Work required>
For the word "date", count the lines below that contain it. Give the number alone.

(Stored data)
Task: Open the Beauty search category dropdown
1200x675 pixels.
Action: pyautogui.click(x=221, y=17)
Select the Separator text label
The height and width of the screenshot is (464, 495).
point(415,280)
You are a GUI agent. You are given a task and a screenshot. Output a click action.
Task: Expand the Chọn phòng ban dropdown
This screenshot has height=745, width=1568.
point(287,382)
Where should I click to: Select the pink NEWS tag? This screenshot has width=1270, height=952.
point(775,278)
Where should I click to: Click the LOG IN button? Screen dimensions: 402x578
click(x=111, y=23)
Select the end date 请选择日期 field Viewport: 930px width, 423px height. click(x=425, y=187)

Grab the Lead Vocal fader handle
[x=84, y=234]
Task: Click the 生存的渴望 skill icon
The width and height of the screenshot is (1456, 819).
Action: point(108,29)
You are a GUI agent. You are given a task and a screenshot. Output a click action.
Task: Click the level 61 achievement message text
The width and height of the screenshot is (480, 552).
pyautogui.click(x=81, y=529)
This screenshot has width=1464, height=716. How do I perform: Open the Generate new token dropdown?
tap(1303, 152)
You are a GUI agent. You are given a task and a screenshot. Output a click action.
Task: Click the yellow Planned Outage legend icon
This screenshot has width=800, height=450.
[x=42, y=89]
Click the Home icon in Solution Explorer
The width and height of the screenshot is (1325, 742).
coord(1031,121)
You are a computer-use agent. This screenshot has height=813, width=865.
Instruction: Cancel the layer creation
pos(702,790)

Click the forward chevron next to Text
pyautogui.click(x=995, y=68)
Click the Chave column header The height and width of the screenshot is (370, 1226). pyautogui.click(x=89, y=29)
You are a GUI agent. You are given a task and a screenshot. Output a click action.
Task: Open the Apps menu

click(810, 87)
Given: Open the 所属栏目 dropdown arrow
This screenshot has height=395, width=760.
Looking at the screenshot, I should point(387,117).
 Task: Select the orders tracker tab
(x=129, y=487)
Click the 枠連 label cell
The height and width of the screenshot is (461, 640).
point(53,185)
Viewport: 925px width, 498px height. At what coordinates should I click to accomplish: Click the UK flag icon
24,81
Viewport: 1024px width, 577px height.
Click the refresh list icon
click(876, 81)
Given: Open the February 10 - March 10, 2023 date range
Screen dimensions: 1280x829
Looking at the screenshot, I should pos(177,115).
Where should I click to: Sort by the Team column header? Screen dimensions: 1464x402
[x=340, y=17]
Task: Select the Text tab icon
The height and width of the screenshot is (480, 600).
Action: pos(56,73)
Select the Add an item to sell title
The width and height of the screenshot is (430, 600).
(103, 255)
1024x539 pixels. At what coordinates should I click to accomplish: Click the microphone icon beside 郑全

Response box>
2